Czy Spotify postanowiło przebić ofertę Apple’a i zaproponować artystom lepsze warunki?
Jak podaje iMore powołując się na Bloomberga twórcy Spotify postanowili… ukarać artystów, którzy umieszczają w Apple Music lub np. w Tidalu ekskluzywne treści. Taką karą ma być obniżanie pozycji ich utworów w wyszukiwarce i utrudnienie użytkownikom znalezienie piosenek takiego krnąbrnego wykonawcy.
Spotify odcina się od tych zarzutów, chociaż źródła Bloomberga donoszą, że proceder trwa od roku. Jeśli to prawda, to naprawdę kiepski ruch, ale mam nadzieję, że doprowadzi przynajmniej do jednego: artyści przestaną godzić się na ekskluzywność da danej platformy, a nowe utwory będą trafiać wszędzie.
Mam też nadzieję, że rynek się trochę rozluźni.
Streaming nadal nie zarabia, a chętnych do podziału tortu jest wielu.
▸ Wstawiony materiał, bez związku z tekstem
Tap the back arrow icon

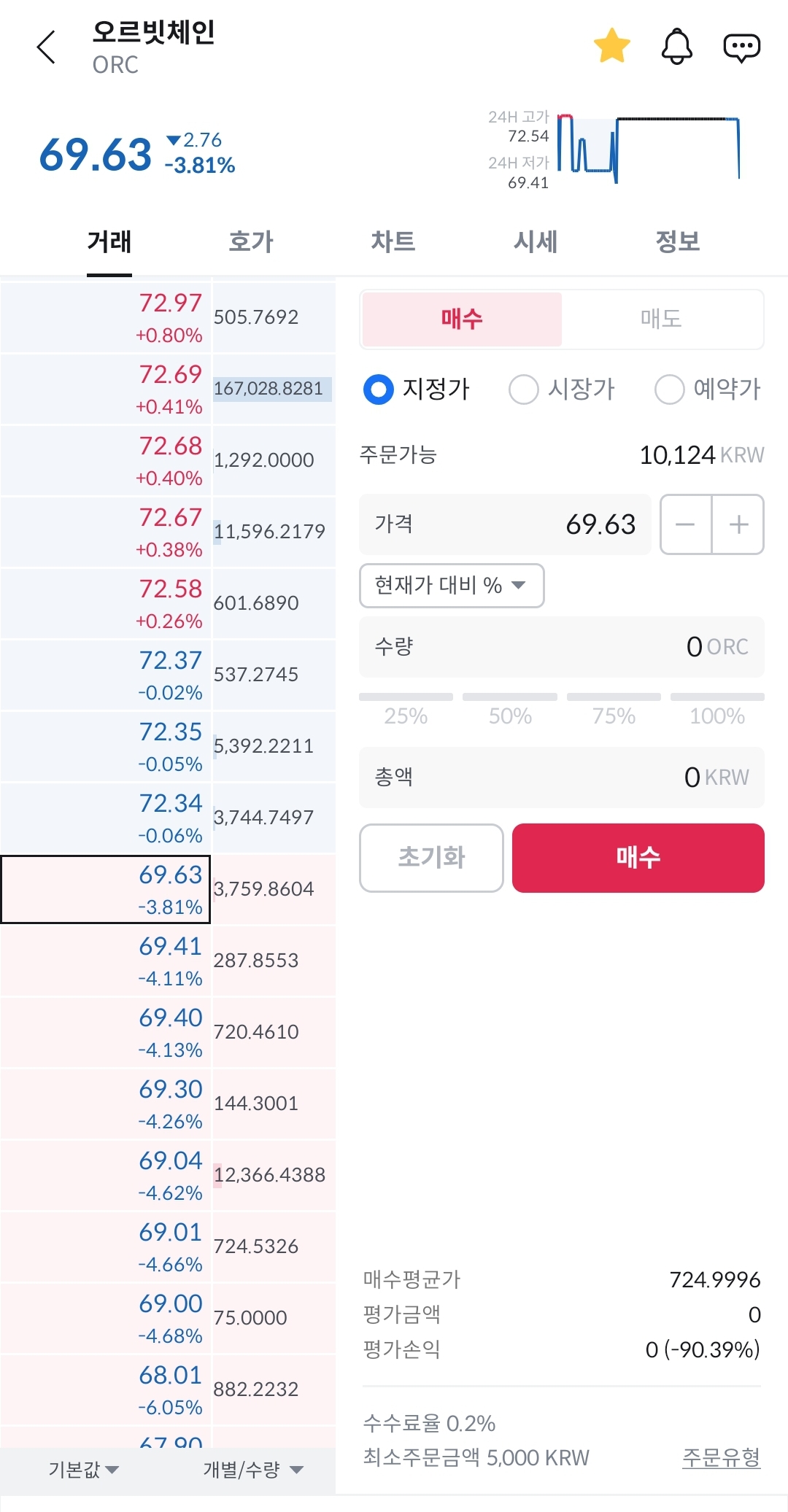[x=47, y=47]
Zbyt duża liczba serwisów streamingowych sprawia też chociażby to, że nie mam jak budować wspólnych playlist ze znajomymi - bo jak, skoro sam korzystam z Apple Music, a pozostali bliscy znajomi z Tidala, Spotify i Google Play Music?
Dzięki wielu różnych dostawcom treści w teorii każdy może dobrać usługę do swoich potrzeb, ale nie oszukujmy się - czasem mniej znaczy więcej. Jeśli mielibyśmy dwóch mocnych graczy i potem długo nic, to rynek jakoś by się unormował - tak jak w przypadku mobilnych systemów operacyjnych lub konsol do gier.
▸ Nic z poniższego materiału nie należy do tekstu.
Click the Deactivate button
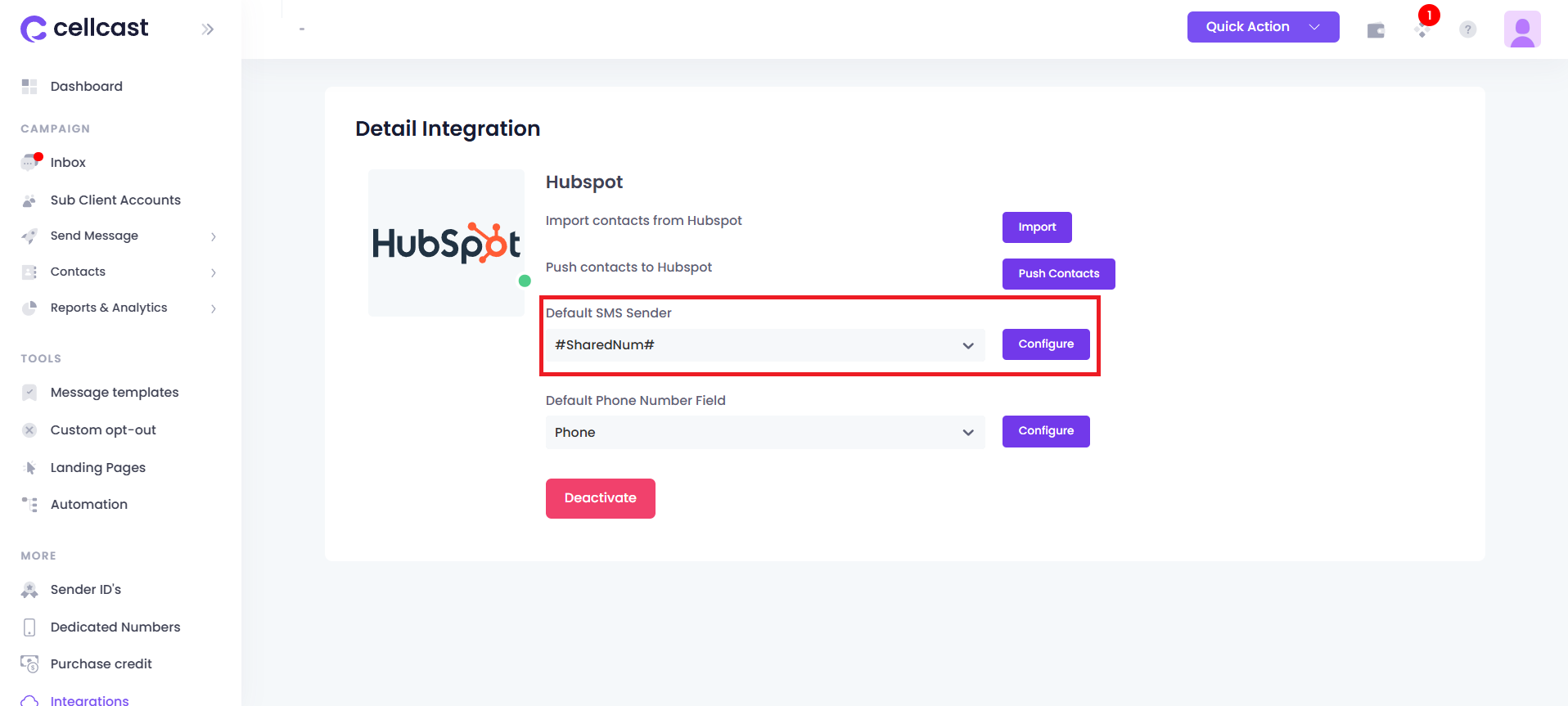Viewport: 1568px width, 706px height. point(601,498)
Na to się niestety nie zanosi.
Obecnie mamy sytuację, w której nie dość, że każdy z paczki znajomych może wylądować w innym streamingu, to artyści decydując się na ekskluzywne wydanie w zaledwie jednym z nich odcinają dostęp do swojej twórczości znacznej grupie odbiorców z innych serwisów.
Na to, by pomniejsi gracze się wykruszyli, na razie się nie zapowiada. Mam jednak nadzieję, że same plotki o tym, że Spotify odcina artystów od publiki - nawet niezależnie od tego, czy te doniesienia są prawdziwe, czy nie - sprawią, że twórcy odejdą od podpisywania umów na wyłączność.